Excerpts from Jim Conrad's
Naturalist Newsletter


from the September 13, 2009 Newsletter, issued from the Siskiyou Mountains west of Grants Pass, Oregon:

Around here any small, dead, brittle twig falling from a tree will likely be covered with lichens, for during the long rainy season the humidity here is very high, just as lichens like. One of the most common lichen species, though too small to be much noticed, is shown above.

This is the Forked Tube Lichen, HYPOGYMNIA IMSHAUGII, or a species near it. Experts haven't decided yet whether there's just one very variable species or a cluster of separate similar species.

Usually one to two inches long here, they're called tube lichens because their stem, or thalli (singular thallus), are hollow. They so habitually grow on twigs and bark that the species is regarded as epiphytic. The Forked Tube Lichen's most visible field marks are its forked or "dichotomous" branching, its stems being white on one side and black on the other, and the plant often bearing those little cuplike things on the two branches pointing toward the picture's top, left. The cuplike things are reproductive structures called apothecia.
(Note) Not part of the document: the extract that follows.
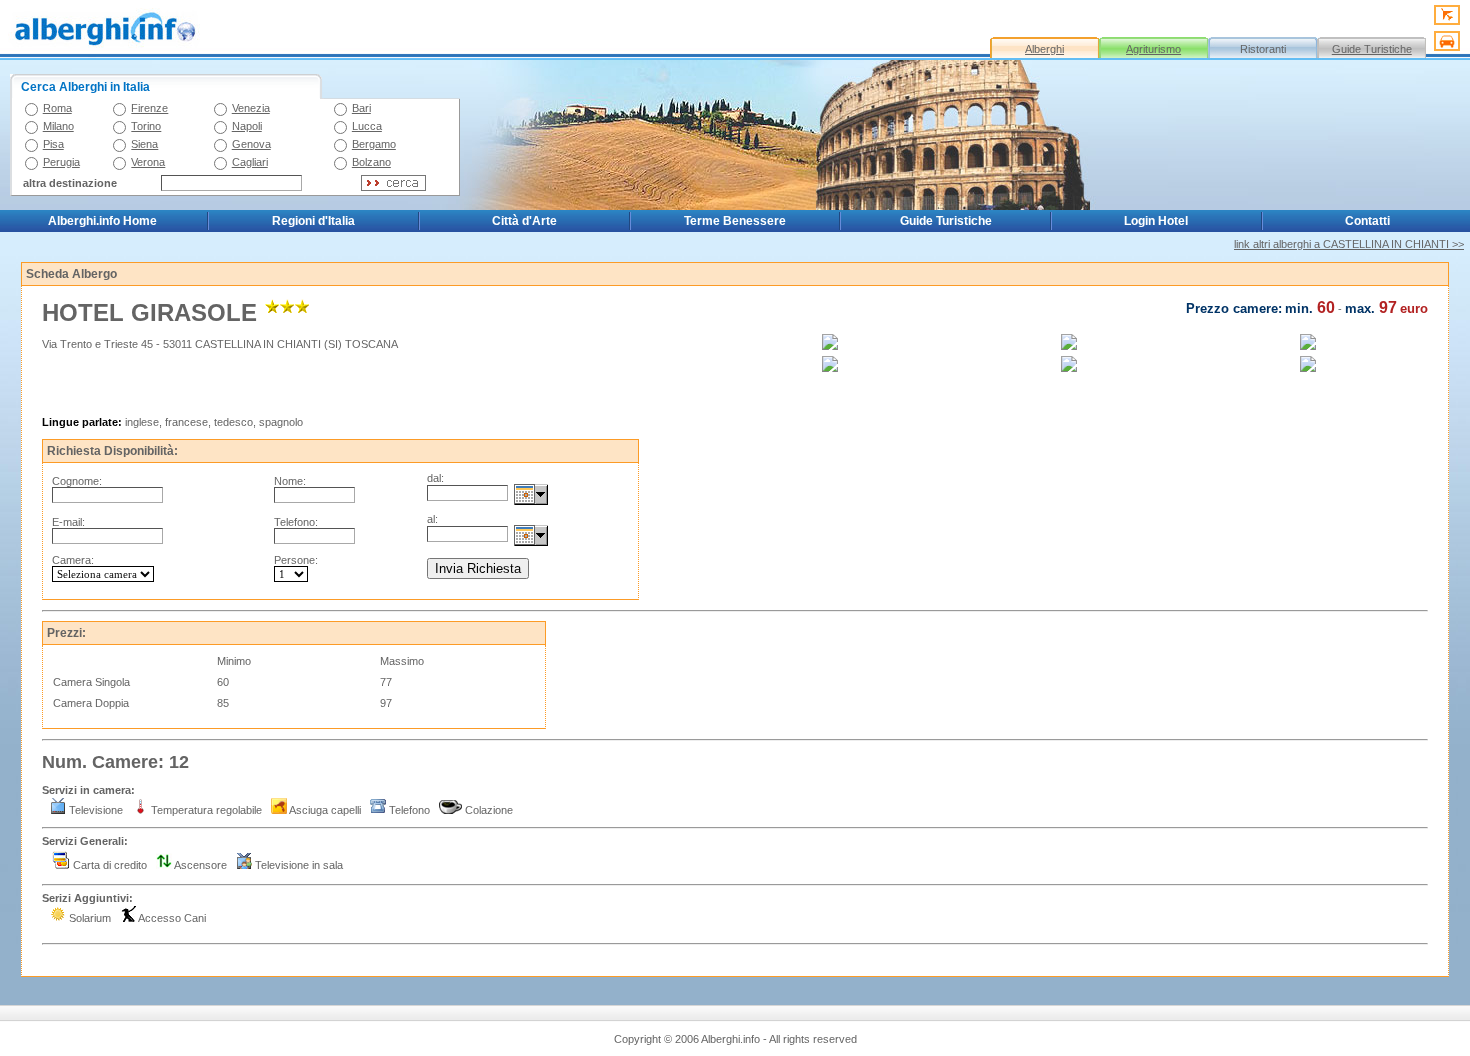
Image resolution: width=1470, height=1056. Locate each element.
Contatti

Since a lichen is a combination of a fungus and an alga species growing together, the apothecium's similarity to some mushrooms isn't coincidental; the lichen's fungal part produces the apothecium.

So, fungal spores are produced by microscopic, baglike affairs (asci) covering the apothecium's inner concave surface. The spores germinate where they find a perfect environment, send out a wandering fungal strand that eventually finds cells of the right alga species, and starts growing around them. As both fungal and algal cells multiply and enmesh, the lichen takes form. The lichen also produces asexually with conidia or conidiospores, which can be thought of as more or less like dust particles coming off the fungus, thus producing new lichens with the same genetic makeup as the parent.

Forked Tube Lichens are limited to North America's western coastal mountain ranges and the northern Rockies.